Current project funded by stimulus money in Laurel, Maryland. Photo by thisisbossi.

With much fanfare, transportation planners and local governments applied for the Department of Transportation’s TIGER (Transportation Investment Generating Economic Recovery) competitive grants program. Transportation Secretary Ray Lahood has hailed the program as “an outpouring of creative and innovative transportation project proposals.” But with a staggering $57 billion worth of requests for federal assistance across 1,381 proposals for a program appropriated at $1.5 billion, don’t count on seeing great proposals like the K Street Transitway or a metropolitan-wide 160 station, 1,600 bike DC bikesharing program any time soon. Many transit advocates will be disappointed to find out that few of the projects will come to fruition without meaningful local dollars to back up the proposals.

Based on many local reports, it seems as if federal funds for projects that were submitted before the September 15th TIGER Grant deadline are a forgone conclusion.
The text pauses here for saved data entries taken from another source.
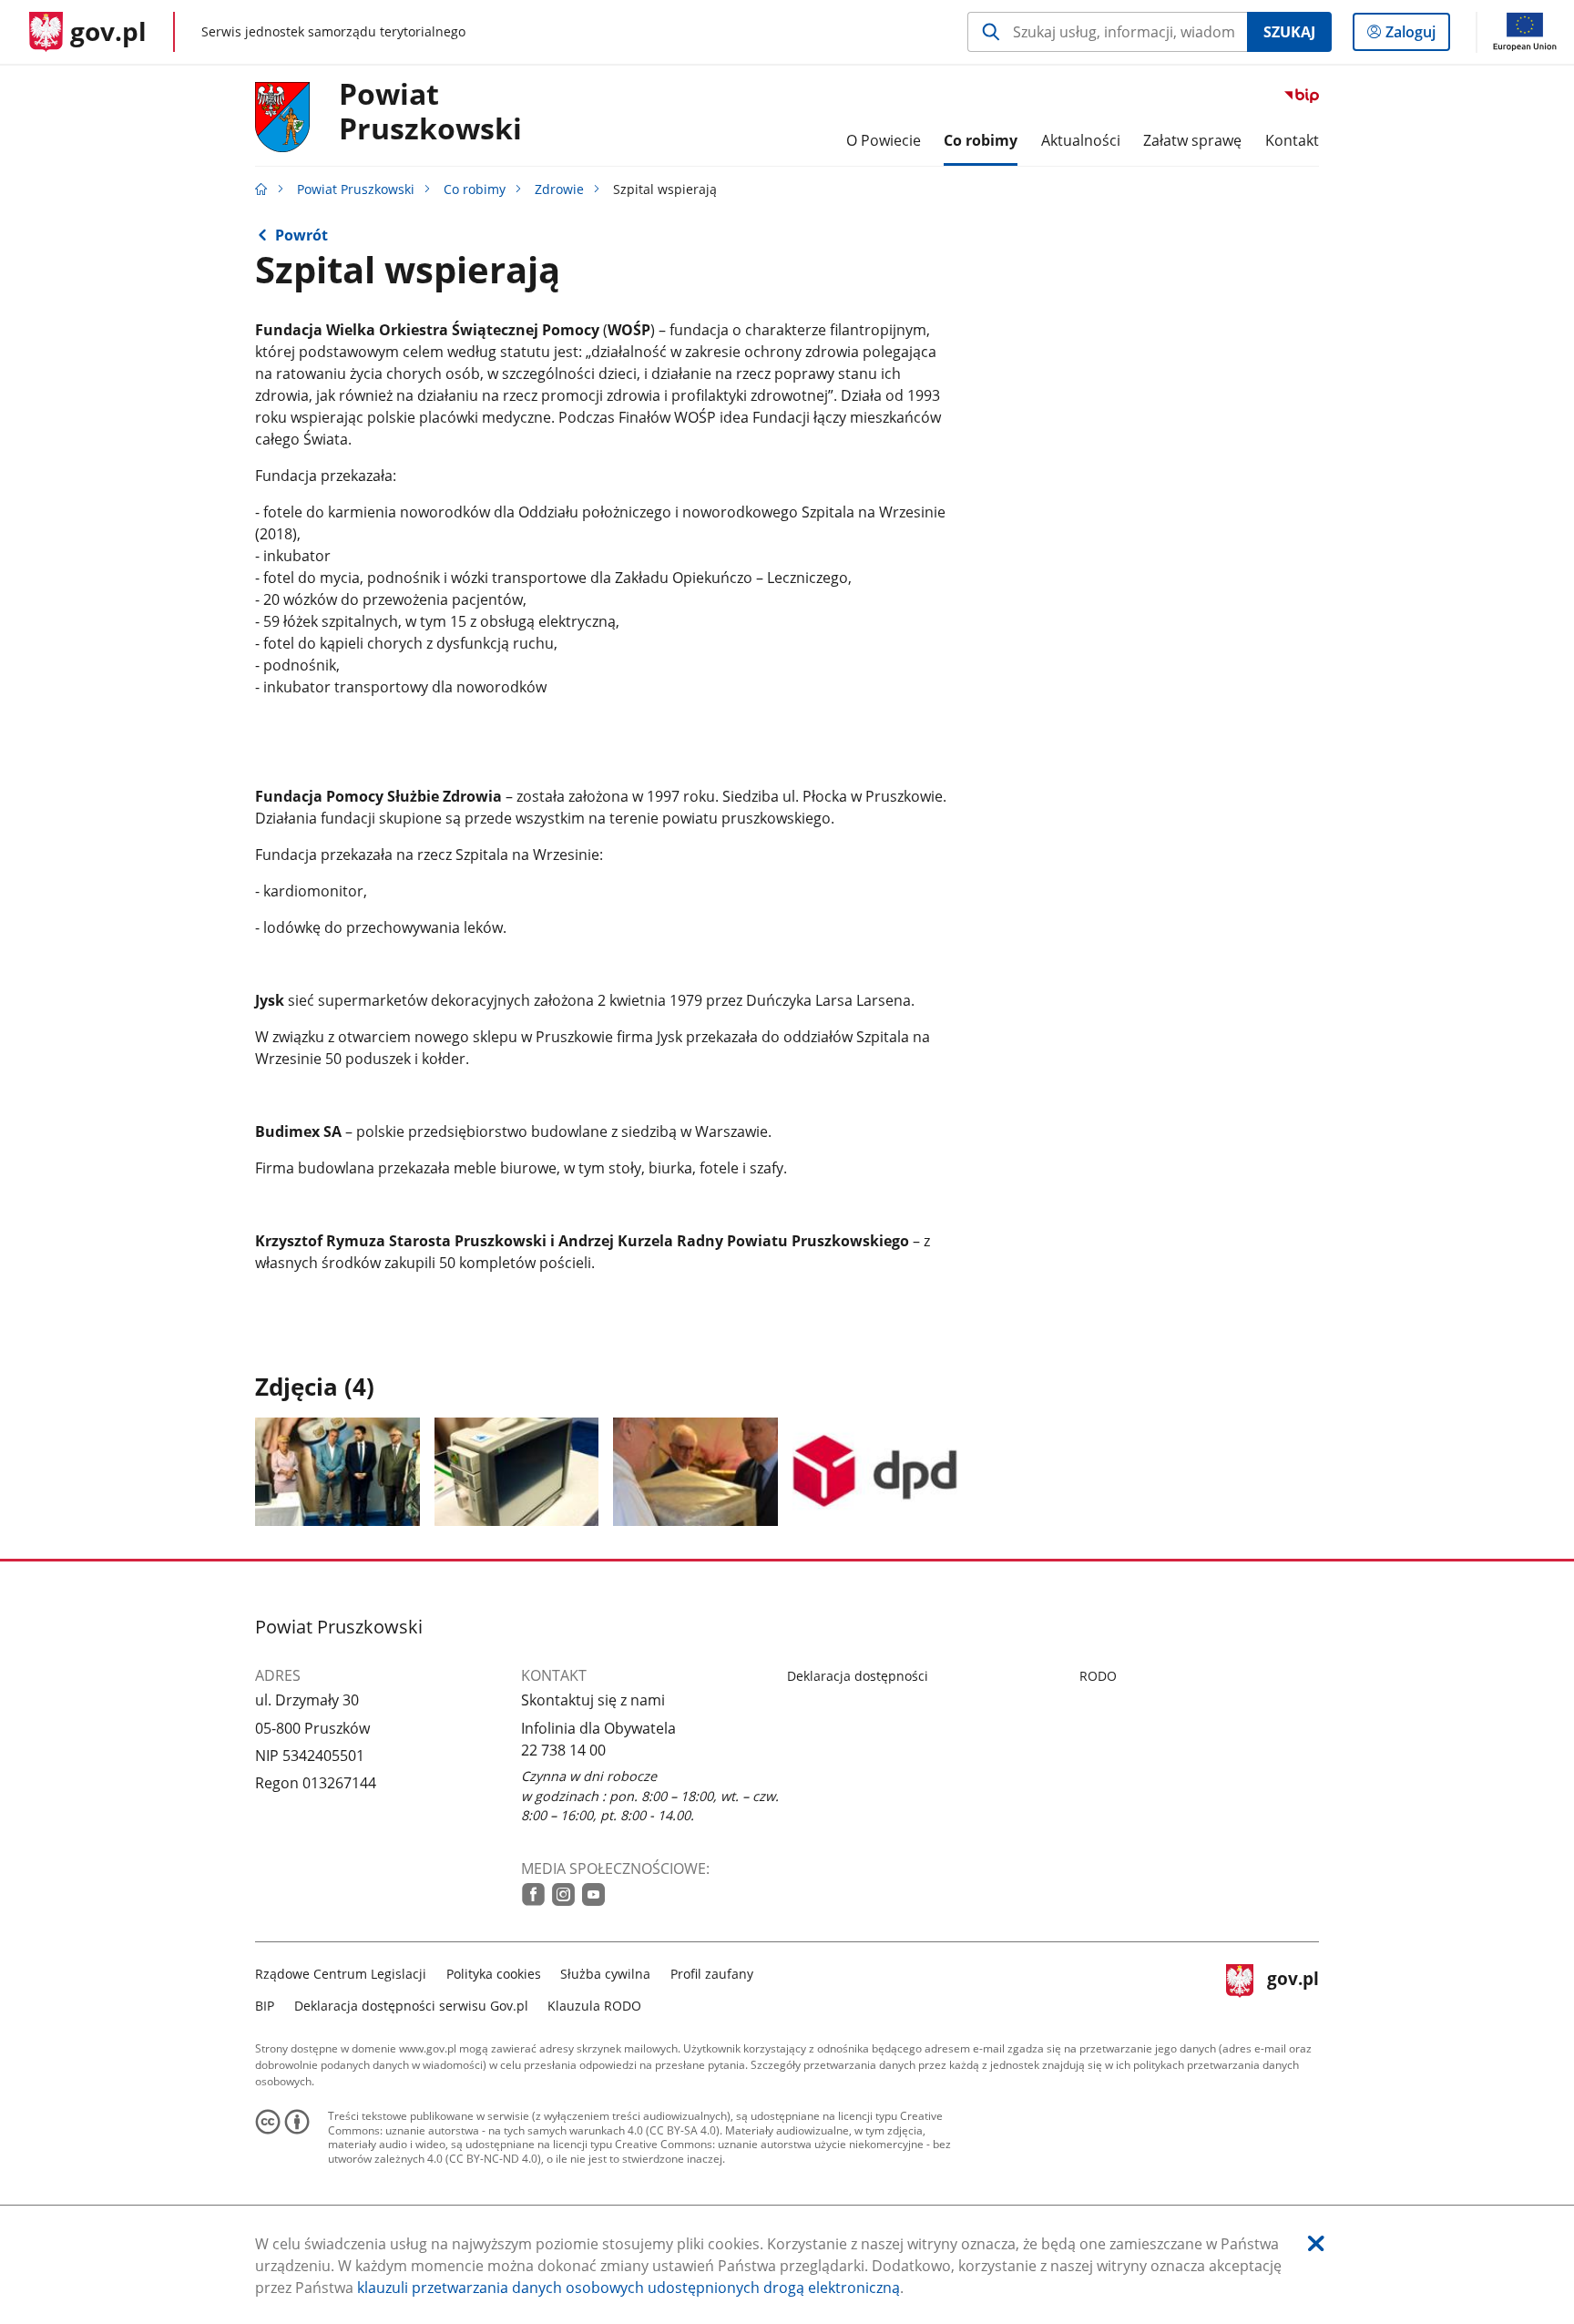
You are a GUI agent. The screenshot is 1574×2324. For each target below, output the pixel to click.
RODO (1098, 1675)
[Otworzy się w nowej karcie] (533, 1894)
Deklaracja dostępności (857, 1675)
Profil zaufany (711, 1973)
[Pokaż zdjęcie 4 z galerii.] (874, 1472)
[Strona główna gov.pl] (261, 189)
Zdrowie (559, 189)
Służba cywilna (605, 1973)
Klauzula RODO (594, 2005)
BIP (264, 2005)
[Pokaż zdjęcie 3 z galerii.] (695, 1472)
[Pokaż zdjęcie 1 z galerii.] (337, 1472)
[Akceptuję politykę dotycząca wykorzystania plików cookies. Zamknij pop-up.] (1316, 2243)
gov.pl (1292, 1987)
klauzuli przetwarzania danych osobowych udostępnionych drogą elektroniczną (628, 2288)
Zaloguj (1417, 36)
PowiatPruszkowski (430, 112)
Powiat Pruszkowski (355, 189)
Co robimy (475, 189)
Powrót (301, 235)
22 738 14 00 (563, 1750)
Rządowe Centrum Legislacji (340, 1973)
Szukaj (1289, 32)
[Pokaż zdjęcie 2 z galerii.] (516, 1472)
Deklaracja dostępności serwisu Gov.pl (411, 2005)
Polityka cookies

Of the $57 billion in requests, $5.6 billion were for rail applications, nearly $11 billion for transit systems, and $32 billion for highway infrastructure grants. Selected proposals will be announced as early as January.

The $1.5 billion competive grant program makes up a small fraction of the roughly $46 billion in transportation dollars appropriated in the stimulus bill (the American Recovery and Reinvestment Act of 2009) and one of the only pots of money to be spent at the disgression of the Department of Transportation. The rest of the transportation money is expressly earmarked for specific projects by Congress: $30 billion of the $46 billion will go for highway construction.